I need help. Wrong results when i use dgels, ubuntu 14.04+mkl 11.0

David_E_8 · ‎10-08-2015

Hello

I want to use the MKL library for solving a system of overdetermined linear equations.For this I use the dgels LAPACK function, which is provided by MKL library. In my particular problem (matrix of 4800 rows and 81 columns) the results are incorrect: Both, the QR factorization and the solution are wrong. But seems to work good for toy matrices (6x4 dgels matrix example in mkl documentation).

So I tested with random matrices of different dimensions and comparing the results with MATLAB (QR = qr (A, 0)). I have noticed that, in the QR matrix, errors suddenly become huge when the number of rows exceeds 512 (4KB).

I double check the input parameters to dgels function and look correct:

-QR_MKL(mxn), column major layout
-bHat_MKL(mxr), column major layout
-dgels("N",&m,&n,&r,QR_MKL,&m,bHat_MKL,&m,work,&lwork,&info);

I also checked on another machine with the same general Software Enviroment but the problem persists.
Software enviroment:

Ubuntu 14.04
Intel Composer XE 13.0
Eclipse Kepler SR1, CDT 8.2.1, Eclipse Platform 4.3.1

Build and link lines (Eclipse Console):

icpc -g -I/usr/include/x86_64-linux-gnu/c++/4.8 -fpic -MMD -MP -MF"src/DrawImgTools.d" -MT"src/DrawImgTools.d" -c -o "src/DrawImgTools.o" "../src/DrawImgTools.cpp"
icc -g -mkl=sequential -I/opt/intel/composer_xe_2013.0.079/mkl/include -DMKL_IP64 -fpic -MMD -MP -MF"src/PrintTools.d" -MT"src/PrintTools.d" -c -o "src/PrintTools.o" "../src/PrintTools.c"
icc -g -mkl=sequential -I/opt/intel/composer_xe_2013.0.079/mkl/include -DMKL_IP64 -fpic -MMD -MP -MF"src/TestTools.d" -MT"src/TestTools.d" -c -o "src/TestTools.o" "../src/TestTools.c"
icpc -L/opt/intel/composer_xe_2013.0.079/mkl/lib/intel64 -shared -o "libTools.so" ./src/DrawImgTools.o ./src/PrintTools.o ./src/TestTools.o -lmkl_intel_lp64 -lmkl_core -lmkl_sequential -lpthread -lm -lX11 -limf

I could not find a any report about a similar bug. I am new to linux and the mkl library, so do not know if I've provided enough information, I hope you can help me

Thanks you for your time

David

mecej4 · ‎10-08-2015

David E. wrote:
I have noticed that, in the QR matrix, errors suddenly become huge when the number of rows exceeds 512 (4KB).

That may have happened because the wrong arguments were passed to DGELS, or there was something peculiar about the specific matrix. Since you used the LP64 library, 512 integers should correspond to 2 KB, not 4KB. Did you use 8-byte integers as arguments to DGELS, by chance?
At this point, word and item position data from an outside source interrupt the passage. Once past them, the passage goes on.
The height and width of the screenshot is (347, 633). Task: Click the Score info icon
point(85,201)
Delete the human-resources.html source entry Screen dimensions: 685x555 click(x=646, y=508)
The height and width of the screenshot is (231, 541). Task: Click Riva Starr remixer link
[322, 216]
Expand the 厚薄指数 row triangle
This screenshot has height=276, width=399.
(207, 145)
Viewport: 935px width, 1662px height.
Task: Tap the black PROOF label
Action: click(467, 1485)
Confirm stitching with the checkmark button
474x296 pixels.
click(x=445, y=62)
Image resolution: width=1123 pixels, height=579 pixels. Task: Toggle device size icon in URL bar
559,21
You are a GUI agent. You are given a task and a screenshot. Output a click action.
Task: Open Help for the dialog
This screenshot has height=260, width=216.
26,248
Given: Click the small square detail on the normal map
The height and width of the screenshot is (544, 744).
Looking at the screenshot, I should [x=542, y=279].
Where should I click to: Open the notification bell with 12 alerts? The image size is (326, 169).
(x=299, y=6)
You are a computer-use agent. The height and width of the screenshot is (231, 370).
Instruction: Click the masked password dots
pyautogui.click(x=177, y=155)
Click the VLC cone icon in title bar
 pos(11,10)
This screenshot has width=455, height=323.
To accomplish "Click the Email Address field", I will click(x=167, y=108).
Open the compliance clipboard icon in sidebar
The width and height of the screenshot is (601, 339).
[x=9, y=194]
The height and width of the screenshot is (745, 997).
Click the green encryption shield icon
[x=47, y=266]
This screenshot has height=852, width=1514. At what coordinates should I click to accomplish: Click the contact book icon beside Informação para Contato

I have tested a 1033 X 320 matrix, and the results agreed with those from Matlab.

Please provide example code to reproduce the problem, including any necessary data files.

Gennady_F_Intel · ‎10-08-2015

David, it seems you are using ILP64 interface: your command line contains the -DMKL_IP64 but instead of -DMKL_ILP64

You may try to use LP64 API because of your case is not so huge and not needed to use ILP64,

-- Gennady

mecej4 · ‎10-09-2015

Even if -DILP64 was meant and mistyped as -DIP64 (the latter would have no effect if there are no #ifdef IP64...#endif blocks in the code), there is still an inconsistency with the linker line, which contains -lmkl_intel_lp64.

David_E_8 · ‎10-09-2015

Thanks guys, for your interest and your answers.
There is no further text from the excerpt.